-- About this exercise --
Set out exactly, and with nothing added, the line containing "Task: Click the down" and every line after it through the final line of the data.

-- The records --

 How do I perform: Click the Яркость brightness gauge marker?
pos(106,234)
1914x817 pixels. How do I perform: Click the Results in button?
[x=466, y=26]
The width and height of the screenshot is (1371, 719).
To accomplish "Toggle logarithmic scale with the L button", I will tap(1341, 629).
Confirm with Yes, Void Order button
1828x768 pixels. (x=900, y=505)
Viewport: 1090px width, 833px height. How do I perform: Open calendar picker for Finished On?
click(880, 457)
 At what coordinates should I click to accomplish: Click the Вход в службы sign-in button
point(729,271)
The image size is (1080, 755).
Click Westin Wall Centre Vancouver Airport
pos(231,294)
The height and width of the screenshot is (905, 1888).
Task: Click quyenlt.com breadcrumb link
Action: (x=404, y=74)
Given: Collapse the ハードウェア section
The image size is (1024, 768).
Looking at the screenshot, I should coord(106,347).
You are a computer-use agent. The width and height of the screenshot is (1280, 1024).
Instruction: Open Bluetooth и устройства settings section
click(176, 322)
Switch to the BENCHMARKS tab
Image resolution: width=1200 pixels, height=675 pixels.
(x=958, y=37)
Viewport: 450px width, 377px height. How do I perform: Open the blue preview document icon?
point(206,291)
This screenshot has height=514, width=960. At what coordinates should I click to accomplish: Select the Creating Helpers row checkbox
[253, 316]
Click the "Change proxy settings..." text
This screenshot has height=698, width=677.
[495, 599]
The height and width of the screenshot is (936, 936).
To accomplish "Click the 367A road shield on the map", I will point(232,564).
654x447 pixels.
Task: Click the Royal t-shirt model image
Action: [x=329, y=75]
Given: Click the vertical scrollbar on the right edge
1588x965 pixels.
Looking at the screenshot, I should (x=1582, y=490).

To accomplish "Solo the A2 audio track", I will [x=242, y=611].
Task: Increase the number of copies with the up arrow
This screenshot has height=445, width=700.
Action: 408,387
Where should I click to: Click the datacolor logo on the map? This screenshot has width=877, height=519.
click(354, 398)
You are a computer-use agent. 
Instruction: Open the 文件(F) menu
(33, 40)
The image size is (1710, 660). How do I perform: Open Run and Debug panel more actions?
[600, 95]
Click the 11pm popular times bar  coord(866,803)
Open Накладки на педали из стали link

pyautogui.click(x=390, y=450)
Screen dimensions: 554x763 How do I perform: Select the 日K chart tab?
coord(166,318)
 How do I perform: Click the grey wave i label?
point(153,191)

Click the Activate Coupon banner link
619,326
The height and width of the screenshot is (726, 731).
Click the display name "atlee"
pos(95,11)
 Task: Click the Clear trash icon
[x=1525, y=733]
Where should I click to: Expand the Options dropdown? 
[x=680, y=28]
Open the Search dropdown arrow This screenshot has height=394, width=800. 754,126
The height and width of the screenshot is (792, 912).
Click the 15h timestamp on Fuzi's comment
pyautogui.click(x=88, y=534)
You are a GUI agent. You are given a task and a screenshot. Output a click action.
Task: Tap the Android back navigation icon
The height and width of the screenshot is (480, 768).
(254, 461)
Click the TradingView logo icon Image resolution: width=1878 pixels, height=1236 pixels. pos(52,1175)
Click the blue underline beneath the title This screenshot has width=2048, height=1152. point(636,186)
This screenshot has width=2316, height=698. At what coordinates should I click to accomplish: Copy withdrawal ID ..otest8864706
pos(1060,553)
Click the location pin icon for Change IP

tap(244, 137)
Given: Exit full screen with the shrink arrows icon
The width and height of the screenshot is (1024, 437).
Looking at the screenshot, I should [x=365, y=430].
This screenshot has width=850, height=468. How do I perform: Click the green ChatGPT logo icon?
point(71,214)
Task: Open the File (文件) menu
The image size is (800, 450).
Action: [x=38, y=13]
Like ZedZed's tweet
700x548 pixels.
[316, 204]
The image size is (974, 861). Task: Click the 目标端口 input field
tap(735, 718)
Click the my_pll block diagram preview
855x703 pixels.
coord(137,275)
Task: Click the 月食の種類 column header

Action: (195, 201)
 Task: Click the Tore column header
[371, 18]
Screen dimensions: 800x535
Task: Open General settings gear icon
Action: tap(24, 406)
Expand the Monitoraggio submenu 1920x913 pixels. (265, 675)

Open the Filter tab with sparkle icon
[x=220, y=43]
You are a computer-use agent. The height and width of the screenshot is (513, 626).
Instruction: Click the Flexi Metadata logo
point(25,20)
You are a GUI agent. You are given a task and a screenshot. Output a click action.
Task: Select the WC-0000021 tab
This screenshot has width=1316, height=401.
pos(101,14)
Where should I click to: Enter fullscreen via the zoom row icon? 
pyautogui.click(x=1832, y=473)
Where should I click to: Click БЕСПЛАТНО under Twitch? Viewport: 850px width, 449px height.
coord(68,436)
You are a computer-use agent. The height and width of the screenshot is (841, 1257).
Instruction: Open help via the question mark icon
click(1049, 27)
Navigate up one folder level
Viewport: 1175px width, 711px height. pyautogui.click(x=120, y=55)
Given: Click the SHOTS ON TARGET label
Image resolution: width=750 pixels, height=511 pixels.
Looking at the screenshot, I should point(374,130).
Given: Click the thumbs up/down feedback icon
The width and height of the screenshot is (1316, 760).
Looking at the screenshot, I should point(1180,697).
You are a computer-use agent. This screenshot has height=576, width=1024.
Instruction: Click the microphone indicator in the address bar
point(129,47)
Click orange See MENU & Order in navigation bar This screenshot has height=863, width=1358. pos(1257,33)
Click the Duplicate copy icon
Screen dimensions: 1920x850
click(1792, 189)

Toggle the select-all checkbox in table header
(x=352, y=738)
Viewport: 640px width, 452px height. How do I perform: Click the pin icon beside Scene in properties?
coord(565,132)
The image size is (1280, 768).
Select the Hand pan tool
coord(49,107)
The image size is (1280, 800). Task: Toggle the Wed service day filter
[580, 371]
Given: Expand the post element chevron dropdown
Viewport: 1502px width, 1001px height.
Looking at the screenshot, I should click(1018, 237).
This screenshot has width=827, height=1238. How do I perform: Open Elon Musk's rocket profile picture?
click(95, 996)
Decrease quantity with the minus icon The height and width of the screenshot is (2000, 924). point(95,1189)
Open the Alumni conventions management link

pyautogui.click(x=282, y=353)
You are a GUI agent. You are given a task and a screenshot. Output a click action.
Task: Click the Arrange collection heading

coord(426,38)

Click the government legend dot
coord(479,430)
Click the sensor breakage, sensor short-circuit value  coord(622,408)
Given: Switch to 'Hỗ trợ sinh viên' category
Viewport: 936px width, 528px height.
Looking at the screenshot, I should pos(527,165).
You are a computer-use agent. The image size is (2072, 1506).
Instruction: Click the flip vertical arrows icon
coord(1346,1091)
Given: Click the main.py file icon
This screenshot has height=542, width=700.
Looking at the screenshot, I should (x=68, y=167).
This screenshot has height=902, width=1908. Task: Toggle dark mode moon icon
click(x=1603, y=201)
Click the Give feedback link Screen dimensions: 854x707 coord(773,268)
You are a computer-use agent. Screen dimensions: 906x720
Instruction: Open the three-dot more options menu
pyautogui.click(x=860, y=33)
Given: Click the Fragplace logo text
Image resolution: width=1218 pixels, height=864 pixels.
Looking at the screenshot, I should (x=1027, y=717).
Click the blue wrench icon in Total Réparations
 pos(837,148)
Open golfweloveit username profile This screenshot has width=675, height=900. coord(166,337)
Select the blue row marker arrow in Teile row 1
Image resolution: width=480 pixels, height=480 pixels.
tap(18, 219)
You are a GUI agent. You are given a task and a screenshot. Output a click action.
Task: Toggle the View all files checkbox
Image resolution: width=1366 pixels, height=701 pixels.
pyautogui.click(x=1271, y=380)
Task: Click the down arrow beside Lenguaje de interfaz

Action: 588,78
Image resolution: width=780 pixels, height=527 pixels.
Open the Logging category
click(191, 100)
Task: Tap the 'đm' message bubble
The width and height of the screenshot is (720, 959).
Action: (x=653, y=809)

-- Answer to this problem --
Task: Click the down arrow beside Lenguaje de interfaz

Action: 588,78
Image resolution: width=780 pixels, height=527 pixels.
Open the Logging category
click(191, 100)
Task: Tap the 'đm' message bubble
The width and height of the screenshot is (720, 959).
Action: (x=653, y=809)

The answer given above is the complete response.